:: PROBLEM DETAILS ::
Find the string "search" in the listing below and return each line it appears in.

:: RECORDS PROVIDED ::
* * * * * * * * *

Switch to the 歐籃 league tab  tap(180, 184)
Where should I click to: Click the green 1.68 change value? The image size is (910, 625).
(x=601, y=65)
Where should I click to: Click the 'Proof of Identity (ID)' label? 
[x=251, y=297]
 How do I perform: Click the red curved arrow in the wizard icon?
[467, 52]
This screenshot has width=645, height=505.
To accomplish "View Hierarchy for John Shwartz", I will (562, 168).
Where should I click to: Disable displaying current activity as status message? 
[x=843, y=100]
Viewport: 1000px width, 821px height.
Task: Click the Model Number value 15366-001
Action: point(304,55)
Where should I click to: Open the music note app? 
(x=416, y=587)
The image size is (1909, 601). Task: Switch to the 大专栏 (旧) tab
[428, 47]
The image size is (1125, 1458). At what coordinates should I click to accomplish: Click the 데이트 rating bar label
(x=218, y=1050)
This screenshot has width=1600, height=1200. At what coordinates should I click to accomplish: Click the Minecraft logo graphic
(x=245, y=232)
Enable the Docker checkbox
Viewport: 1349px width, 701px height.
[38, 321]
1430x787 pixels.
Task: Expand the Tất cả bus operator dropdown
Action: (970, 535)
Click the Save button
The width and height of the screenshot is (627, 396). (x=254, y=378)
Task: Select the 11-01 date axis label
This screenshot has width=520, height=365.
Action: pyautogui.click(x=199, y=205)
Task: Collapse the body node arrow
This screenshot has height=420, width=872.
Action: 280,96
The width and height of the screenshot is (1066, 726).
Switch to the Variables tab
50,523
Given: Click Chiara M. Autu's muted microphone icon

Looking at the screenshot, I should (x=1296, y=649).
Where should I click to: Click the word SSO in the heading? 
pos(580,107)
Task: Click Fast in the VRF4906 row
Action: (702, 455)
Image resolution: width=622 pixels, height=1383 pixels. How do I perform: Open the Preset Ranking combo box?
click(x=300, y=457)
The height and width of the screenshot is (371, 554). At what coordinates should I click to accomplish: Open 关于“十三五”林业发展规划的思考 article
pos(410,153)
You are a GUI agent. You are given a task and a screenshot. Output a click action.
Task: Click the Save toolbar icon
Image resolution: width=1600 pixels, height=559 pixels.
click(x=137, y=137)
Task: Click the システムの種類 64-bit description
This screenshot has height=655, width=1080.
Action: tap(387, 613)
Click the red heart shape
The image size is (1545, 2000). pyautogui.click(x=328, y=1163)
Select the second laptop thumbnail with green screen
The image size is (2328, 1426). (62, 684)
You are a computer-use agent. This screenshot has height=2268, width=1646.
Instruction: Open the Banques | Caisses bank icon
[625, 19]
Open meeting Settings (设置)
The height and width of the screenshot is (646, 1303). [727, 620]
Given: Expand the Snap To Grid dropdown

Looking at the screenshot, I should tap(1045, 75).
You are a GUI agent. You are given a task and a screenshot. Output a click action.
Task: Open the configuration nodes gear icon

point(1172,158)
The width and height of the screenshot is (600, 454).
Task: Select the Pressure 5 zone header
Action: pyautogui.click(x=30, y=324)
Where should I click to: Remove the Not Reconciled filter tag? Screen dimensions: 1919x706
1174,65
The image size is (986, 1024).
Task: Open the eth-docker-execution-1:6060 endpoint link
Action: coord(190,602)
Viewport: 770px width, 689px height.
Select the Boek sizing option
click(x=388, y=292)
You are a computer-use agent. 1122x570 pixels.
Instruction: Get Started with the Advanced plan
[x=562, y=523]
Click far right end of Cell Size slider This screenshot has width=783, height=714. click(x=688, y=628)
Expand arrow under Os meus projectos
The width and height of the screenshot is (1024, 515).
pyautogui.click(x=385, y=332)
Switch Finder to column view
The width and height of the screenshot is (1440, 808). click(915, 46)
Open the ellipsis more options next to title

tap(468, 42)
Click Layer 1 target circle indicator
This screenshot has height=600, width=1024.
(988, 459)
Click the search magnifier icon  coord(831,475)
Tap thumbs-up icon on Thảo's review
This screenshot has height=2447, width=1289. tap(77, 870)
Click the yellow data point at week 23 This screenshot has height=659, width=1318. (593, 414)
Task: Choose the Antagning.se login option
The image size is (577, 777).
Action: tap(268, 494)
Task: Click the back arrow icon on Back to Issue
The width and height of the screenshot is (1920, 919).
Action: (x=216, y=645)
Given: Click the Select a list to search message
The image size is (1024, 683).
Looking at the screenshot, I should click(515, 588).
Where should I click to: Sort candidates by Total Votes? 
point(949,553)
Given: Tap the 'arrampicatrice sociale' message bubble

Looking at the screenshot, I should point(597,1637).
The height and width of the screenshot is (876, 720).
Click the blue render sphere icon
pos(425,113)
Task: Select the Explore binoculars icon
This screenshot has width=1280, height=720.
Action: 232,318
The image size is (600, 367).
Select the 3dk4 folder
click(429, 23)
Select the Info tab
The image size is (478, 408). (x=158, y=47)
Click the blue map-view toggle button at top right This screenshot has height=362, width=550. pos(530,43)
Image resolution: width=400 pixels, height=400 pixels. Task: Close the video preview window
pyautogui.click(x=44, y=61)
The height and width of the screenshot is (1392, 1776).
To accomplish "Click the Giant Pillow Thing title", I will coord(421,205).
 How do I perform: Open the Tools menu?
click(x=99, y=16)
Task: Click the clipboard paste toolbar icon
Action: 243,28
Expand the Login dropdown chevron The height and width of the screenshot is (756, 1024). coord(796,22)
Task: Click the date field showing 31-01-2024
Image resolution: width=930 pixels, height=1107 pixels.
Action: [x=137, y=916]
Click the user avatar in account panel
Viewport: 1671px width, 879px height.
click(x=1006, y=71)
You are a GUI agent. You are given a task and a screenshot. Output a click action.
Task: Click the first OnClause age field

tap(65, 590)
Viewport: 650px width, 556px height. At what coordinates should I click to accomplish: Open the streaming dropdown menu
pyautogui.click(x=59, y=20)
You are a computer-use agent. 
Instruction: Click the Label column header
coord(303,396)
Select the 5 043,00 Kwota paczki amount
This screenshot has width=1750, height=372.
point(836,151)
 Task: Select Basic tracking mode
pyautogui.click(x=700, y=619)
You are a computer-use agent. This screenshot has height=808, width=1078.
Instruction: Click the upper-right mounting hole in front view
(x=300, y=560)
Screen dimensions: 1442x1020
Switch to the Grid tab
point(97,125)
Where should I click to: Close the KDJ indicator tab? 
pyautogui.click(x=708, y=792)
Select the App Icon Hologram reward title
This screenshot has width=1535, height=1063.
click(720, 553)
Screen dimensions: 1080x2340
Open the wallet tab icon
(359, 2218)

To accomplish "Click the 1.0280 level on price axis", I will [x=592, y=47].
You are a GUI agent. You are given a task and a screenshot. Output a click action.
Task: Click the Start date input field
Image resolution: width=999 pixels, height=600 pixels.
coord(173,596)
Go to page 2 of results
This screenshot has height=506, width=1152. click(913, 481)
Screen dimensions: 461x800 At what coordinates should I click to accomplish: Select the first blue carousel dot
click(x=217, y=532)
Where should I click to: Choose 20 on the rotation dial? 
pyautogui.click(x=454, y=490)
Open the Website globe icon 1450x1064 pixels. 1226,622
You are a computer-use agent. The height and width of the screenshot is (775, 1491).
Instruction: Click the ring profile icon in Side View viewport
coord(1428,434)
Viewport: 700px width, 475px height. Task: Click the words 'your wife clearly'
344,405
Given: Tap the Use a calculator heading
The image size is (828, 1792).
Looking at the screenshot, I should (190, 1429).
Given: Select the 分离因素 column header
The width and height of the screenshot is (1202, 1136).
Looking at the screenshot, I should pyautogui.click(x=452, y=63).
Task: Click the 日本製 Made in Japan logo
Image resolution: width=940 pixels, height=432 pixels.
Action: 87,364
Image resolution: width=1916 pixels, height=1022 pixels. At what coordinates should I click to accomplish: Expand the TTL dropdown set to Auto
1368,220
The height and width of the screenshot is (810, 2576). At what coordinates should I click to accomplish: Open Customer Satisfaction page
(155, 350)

* * * * * * * * *

:: SOLUTION ::
Click the search magnifier icon  coord(831,475)
Given: Click the Select a list to search message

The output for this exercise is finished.